J. Michael Luttig, 51, has a conservative legal pedigree that includes clerkships for Judge Antonin Scalia, now a Supreme Court justice, on the U.S. Court of Appeals for the District of Columbia Circuit in 1982-83 and for Chief Justice Warren E. Burger in 1983-84.
A graduate of Washington and Lee University and the University of Virginia law school, Luttig served in the Justice Department during the first Bush administration, where he helped Justices Clarence Thomas and David H. Souter win Senate confirmation. President George H.W. Bush appointed him to the Richmond-based U.S. Court of Appeals for the 4th Circuit in 1991, when Luttig was 37.
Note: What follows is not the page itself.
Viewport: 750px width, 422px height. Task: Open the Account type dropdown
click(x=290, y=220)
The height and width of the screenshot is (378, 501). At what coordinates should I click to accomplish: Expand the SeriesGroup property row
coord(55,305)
Despite his reputation as a staunch conservative, in 2002 Luttig became the first federal appellate judge to rule that inmates have a constitutional right to post-conviction DNA testing to try to prove their innocence, calling it "a matter of basic fairness." In 1999, he granted protection to a female college football kicker under the federal law, known as Title IX, that bans sex discrimination in federally funded educational programs.
He has sometimes clashed with other members of the 4th Circuit, including fellow conservative J. Harvie Wilkinson III. In 2003, Luttig wrote a dissenting opinion that supported the Bush administration's position that it could designate and detain "enemy combatants" with little judicial scrutiny.